Für Wu Jiaduo kein Grund zur Traurigkeit. „Wir sind mit unserer Leistung sehr zufrieden. Gestern haben wir im Halbfinale ein tolles Spiel abgeliefert. Heute war einfach nicht mehr drin. Die beiden Chinesinnen waren zu gut.“ Auch Elke Schall erkannte die Überlegenheit der Asiatinnen neidlos an. „Wir hätten den ersten Satz gewinnen müssen, um eine Chance zu haben.
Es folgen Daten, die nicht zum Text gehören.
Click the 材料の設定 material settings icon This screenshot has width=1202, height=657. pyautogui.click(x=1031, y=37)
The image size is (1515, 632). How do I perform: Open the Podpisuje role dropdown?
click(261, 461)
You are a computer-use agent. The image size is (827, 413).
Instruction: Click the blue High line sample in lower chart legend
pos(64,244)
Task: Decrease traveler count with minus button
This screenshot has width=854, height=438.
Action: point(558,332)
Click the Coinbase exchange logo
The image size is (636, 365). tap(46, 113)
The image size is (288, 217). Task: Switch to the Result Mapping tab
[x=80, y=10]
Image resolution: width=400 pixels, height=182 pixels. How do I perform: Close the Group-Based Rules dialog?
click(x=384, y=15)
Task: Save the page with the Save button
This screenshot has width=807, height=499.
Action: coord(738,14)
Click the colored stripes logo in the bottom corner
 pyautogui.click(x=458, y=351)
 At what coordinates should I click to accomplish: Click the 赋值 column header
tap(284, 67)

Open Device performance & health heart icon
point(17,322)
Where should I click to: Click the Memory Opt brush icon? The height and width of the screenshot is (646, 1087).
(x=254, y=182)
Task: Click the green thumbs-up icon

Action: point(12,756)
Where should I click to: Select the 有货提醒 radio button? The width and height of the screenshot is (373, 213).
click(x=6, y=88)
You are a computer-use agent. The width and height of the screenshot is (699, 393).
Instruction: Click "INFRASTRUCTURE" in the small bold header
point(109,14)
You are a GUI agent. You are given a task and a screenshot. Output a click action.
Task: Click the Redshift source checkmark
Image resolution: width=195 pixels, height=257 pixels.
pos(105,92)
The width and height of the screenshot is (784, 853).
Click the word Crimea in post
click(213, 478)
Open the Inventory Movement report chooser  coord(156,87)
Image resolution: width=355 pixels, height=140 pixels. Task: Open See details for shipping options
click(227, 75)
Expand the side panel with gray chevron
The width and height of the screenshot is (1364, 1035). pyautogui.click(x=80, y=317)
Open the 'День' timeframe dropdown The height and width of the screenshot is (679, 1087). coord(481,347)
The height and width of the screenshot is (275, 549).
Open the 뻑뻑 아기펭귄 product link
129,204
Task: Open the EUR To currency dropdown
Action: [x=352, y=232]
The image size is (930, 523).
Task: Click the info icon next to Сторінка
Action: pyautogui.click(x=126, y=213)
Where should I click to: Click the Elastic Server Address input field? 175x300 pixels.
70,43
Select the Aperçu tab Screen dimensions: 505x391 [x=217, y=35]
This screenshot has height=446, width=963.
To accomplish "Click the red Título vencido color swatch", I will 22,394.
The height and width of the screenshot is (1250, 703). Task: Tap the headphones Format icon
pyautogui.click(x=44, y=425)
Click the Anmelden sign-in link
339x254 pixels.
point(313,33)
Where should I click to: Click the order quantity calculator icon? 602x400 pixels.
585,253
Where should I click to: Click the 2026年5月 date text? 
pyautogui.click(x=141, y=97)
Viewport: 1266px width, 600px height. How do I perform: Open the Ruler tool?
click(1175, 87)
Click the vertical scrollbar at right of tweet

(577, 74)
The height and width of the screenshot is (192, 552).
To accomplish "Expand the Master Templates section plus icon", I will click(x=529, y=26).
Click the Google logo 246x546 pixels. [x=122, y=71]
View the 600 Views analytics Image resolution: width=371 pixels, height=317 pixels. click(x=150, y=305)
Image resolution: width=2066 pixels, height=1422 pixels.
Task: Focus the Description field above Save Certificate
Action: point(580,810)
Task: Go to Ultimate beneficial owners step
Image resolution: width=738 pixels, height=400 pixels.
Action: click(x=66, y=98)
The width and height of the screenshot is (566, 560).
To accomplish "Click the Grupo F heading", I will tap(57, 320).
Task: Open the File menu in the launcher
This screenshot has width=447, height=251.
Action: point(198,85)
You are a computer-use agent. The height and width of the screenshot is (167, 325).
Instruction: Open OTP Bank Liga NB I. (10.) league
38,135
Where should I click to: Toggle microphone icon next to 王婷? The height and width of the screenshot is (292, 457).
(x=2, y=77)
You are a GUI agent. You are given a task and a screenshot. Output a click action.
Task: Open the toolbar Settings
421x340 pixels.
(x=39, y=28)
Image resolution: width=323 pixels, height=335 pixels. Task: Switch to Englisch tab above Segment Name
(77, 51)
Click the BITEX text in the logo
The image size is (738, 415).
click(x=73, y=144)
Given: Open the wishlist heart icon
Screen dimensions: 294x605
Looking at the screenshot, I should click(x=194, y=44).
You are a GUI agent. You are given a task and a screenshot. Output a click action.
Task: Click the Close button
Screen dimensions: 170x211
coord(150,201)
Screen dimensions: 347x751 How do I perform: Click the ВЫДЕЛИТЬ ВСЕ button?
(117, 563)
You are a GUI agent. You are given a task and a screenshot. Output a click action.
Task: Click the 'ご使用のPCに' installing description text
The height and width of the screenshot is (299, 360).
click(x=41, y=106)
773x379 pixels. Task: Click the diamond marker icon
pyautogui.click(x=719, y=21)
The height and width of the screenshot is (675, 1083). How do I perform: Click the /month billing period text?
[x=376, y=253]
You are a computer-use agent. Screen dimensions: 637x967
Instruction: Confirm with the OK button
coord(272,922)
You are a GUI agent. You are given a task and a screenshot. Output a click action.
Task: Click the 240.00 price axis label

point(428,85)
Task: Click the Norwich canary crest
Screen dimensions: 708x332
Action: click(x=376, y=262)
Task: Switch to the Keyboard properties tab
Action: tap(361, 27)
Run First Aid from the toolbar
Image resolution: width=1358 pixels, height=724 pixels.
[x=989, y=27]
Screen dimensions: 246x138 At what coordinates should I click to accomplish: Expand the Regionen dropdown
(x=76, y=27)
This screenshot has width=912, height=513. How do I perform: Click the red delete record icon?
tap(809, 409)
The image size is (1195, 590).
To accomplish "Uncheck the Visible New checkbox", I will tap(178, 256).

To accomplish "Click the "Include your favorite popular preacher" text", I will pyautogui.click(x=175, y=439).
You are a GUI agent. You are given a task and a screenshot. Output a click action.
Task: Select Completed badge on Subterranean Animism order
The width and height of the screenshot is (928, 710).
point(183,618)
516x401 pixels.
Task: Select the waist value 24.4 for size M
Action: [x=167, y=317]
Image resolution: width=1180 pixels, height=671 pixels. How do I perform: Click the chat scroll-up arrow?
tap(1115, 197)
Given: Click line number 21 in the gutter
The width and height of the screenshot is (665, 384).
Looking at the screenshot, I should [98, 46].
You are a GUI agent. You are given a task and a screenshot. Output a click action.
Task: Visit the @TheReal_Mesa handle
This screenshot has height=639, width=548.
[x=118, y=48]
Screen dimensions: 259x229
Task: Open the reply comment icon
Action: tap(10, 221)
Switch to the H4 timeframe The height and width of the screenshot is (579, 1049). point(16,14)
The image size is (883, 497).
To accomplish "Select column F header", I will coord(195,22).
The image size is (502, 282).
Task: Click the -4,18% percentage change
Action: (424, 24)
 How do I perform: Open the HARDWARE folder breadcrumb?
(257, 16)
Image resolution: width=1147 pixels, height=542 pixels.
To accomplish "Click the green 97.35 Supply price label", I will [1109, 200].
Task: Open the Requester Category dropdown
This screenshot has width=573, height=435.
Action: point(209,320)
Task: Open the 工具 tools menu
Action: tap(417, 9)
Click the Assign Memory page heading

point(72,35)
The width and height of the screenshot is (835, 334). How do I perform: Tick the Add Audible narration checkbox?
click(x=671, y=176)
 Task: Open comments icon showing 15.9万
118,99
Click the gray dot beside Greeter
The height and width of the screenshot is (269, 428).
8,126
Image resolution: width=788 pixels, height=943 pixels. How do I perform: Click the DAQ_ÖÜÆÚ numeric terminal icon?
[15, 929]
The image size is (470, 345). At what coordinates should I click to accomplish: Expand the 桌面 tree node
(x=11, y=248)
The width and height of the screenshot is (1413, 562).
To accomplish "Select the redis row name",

Danach haben sie uns überrollt.“ Ihr Turnierfazit fällt dennoch ausschließlich positiv aus. „Insgesamt bin ich mit der Silbermedaille sehr zufrieden, denn wir haben im Training katastrophal zusammen gespielt, hier aber einige gute Doppel geschlagen.“

Der Bundestrainer ist zufrieden

Bundestrainer Jörg Bitzigeio fand lobende Worte für sein Paradedoppel. „Wenn Elke und Jiaduo ihren Rhythmus finden, sind sie international konkurrenzfähig. Das haben sie hier bewiesen. Von den besten Chinesen abgesehen, die in Bremen nicht am Start waren, müssen sie sich vor niemandem verstecken.“ Bitzigeio sieht seine Damen auf einem guten Weg in Richtung Weltmeisterschaften im April. „Dass wir hier im Finale vertreten waren, ist ein sehr gutes Ergebnis auf unserem Weg, den es morgen im Training weiter zu beschreiten gilt. Unser nächstes Ziel ist Yokohama.“ Die WM soll aber nur eine Zwischenstation sein. „In Japan spielen wir locker und völlig ohne Druck. Insgesamt führt der Weg zu den Europameisterschaften im September nach Stuttgart“, so der Bundestrainer.